From: Patent Tactics, George Brock-Nannestad
Hi Robert and Charles, Richard, and Tom (those who have answered with wise
words until now),
I think that Robert has unwittingly said the words that are the cause of this
problem:
>
> We were recently told by IT here that we may lose our space on the
> server and our hard drives are also getting full soon. So here are my
questions: [all of which relate to the backup media, which the respondents
have answered].
This essentially is where all this digitizing drive takes us. Archives have
to make their content available by remote access (intranet or internet), so
you put things on a server; this is today the only way that an archive can
demonstrate its value. Funding bodies know that by digitizing, the content is
preserved - everybody says so. So often, one-off funding is given to putting
a definite collection on a server. However, they do not see to it that
digital repository content is created at the same time, to be the background
store that the server material is picked from. As you increase digitization
you cannot automatically make all the material available all the time - this
would need enormous and growing servers. This is why you will lose your
space. You are growing too fast.
There are two ways out: either you must present a small selection and
possibly thumbnails of the content (meaning small files) as well as a search
facility on your present server. This will keep the requirement for size
small. If something is needed in better than thumbnail quality, this will
require handling time so that the content can be uploaded locally from the
repository to some remotely accessible server - not necessarily the same as
your present server. The client will be told that in two working days a
particular website will have the requested material available in a window of,
say, a week.
Or else you must continuously expand your server.

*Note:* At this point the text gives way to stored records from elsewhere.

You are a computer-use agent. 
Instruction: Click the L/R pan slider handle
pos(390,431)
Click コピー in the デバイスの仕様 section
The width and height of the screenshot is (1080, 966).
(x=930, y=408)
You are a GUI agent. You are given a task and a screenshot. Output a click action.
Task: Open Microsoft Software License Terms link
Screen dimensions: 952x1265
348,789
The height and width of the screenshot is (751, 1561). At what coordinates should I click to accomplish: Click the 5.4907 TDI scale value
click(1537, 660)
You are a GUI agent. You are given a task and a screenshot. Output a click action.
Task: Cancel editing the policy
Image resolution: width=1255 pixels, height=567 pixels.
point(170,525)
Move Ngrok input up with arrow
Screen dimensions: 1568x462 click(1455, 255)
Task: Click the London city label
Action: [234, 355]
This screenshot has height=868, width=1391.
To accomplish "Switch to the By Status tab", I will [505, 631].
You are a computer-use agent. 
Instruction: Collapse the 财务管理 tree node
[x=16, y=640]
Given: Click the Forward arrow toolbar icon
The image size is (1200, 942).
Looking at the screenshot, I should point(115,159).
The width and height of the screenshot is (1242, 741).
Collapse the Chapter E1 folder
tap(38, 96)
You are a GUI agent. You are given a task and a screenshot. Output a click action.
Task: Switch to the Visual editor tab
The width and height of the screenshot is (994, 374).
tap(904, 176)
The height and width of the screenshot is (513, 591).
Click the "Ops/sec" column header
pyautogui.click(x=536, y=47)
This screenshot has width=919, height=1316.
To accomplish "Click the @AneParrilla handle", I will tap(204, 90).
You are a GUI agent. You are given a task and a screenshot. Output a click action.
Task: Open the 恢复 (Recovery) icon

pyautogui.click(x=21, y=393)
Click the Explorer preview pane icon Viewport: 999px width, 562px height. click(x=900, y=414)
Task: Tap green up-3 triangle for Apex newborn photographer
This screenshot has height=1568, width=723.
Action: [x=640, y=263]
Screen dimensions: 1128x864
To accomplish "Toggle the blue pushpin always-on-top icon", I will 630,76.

The administrators think that digitization is the solution to everything - it
is not, and there are huge administrative costs. The only way to avoid these
is to invest in larger servers - once on it, forever accessible. But then the
administrative costs are merely replaced by server costs - hardware and
backup. Pick your account, there is no free meal!
There was a lot to be said for rarely used content to be physically present
on durable carriers in stacks, to be handpicked and prepared for use by means
of equally durable machines. But then you had storage costs as well as
maintenance costs. There is no way to win.